## AIM OF THE TASK
Among the entries below, one line contains "Given: Select the" and another contains "Image resolution: width=630". Transcribe those two lines and every line between them, exactly.

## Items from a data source
+ + + + +

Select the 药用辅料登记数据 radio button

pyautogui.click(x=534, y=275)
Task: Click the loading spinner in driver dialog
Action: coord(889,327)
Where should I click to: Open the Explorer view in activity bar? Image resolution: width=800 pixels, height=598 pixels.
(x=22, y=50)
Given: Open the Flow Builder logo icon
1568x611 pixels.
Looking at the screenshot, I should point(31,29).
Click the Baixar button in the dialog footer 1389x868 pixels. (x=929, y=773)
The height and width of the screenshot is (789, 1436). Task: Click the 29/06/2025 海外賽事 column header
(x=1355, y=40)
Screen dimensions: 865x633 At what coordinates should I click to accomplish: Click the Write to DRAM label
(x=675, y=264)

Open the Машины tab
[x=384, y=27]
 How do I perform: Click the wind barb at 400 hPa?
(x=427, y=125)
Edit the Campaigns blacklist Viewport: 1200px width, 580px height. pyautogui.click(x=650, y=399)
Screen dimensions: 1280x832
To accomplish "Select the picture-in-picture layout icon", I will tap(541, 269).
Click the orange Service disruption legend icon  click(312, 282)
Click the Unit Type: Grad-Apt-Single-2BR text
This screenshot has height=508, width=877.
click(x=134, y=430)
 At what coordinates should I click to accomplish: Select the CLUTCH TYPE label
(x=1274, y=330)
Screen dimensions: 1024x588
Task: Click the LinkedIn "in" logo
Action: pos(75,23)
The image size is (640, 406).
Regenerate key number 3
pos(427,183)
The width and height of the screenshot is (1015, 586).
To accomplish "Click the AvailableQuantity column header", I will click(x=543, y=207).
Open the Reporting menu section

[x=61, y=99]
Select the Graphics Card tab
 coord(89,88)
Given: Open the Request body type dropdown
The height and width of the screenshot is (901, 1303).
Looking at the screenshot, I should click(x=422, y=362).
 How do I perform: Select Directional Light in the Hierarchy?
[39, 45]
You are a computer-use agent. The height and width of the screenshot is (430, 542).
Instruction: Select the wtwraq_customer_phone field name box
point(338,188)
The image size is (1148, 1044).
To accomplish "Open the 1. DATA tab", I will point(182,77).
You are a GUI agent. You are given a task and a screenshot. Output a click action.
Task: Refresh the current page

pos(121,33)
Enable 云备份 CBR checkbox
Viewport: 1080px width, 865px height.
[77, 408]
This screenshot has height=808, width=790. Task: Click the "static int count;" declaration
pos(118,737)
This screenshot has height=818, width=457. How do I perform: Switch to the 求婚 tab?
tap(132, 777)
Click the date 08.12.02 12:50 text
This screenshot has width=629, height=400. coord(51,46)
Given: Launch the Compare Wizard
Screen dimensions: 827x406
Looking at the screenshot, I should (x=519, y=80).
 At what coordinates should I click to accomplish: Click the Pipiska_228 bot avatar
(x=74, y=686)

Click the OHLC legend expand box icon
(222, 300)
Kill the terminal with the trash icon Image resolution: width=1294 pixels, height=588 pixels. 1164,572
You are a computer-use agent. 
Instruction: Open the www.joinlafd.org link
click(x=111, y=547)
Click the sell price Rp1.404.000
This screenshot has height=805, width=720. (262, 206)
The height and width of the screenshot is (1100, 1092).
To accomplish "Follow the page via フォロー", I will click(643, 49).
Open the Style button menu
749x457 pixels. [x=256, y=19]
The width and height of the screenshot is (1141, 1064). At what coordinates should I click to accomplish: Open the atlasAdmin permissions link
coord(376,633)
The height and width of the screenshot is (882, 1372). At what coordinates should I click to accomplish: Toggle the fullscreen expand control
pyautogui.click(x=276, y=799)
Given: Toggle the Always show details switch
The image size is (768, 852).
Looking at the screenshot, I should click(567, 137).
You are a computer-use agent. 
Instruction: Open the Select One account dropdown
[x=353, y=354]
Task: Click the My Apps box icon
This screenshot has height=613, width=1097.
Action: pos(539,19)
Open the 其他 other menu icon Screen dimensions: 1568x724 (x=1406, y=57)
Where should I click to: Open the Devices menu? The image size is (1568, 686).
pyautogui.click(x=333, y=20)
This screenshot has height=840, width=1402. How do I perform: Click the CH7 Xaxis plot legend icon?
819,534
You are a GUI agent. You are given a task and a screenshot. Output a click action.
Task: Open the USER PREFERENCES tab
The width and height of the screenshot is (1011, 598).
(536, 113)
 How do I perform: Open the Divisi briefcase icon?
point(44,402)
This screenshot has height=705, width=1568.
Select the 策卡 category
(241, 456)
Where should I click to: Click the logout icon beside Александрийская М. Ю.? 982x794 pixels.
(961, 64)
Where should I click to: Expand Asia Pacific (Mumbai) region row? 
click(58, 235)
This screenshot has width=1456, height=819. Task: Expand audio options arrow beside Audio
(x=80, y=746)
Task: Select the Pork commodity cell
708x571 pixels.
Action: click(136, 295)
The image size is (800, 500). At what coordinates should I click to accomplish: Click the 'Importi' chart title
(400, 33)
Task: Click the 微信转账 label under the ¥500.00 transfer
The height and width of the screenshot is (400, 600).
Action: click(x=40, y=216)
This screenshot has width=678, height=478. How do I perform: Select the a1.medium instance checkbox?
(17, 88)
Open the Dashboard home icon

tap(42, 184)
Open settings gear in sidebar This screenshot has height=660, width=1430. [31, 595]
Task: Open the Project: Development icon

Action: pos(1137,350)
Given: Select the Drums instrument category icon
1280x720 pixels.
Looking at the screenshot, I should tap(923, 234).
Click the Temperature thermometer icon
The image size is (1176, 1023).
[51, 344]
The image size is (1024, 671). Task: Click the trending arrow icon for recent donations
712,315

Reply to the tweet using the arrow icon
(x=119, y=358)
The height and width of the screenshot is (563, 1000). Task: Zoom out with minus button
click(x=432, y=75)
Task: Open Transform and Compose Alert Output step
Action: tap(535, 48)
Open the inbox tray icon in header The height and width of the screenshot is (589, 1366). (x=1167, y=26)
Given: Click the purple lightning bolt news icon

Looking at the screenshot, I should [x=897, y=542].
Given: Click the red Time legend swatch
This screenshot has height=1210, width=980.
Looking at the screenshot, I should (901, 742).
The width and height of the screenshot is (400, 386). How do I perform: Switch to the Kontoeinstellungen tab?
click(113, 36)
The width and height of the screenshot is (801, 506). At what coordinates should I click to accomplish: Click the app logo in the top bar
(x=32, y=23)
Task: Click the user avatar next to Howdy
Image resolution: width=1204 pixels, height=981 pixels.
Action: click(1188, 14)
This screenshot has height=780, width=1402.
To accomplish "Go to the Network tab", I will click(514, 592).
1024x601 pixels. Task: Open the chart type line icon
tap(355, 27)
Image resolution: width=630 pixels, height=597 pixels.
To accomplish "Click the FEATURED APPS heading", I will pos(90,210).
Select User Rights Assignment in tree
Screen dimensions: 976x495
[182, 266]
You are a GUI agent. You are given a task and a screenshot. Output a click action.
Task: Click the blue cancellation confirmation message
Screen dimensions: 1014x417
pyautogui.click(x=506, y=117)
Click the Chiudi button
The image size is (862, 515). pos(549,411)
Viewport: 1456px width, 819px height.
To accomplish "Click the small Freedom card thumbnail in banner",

+ + + + +

## SOLUTION FOR THIS PROBLEM
Given: Select the Drums instrument category icon
1280x720 pixels.
Looking at the screenshot, I should tap(923, 234).
Click the Temperature thermometer icon
The image size is (1176, 1023).
[51, 344]
The image size is (1024, 671). Task: Click the trending arrow icon for recent donations
712,315

Reply to the tweet using the arrow icon
(x=119, y=358)
The height and width of the screenshot is (563, 1000). Task: Zoom out with minus button
click(x=432, y=75)
Task: Open Transform and Compose Alert Output step
Action: tap(535, 48)
Open the inbox tray icon in header The height and width of the screenshot is (589, 1366). (x=1167, y=26)
Given: Click the purple lightning bolt news icon

Looking at the screenshot, I should [x=897, y=542].
Given: Click the red Time legend swatch
This screenshot has height=1210, width=980.
Looking at the screenshot, I should (901, 742).
The width and height of the screenshot is (400, 386). How do I perform: Switch to the Kontoeinstellungen tab?
click(113, 36)
The width and height of the screenshot is (801, 506). At what coordinates should I click to accomplish: Click the app logo in the top bar
(x=32, y=23)
Task: Click the user avatar next to Howdy
Image resolution: width=1204 pixels, height=981 pixels.
Action: click(1188, 14)
This screenshot has height=780, width=1402.
To accomplish "Go to the Network tab", I will click(514, 592).
1024x601 pixels. Task: Open the chart type line icon
tap(355, 27)
Image resolution: width=630 pixels, height=597 pixels.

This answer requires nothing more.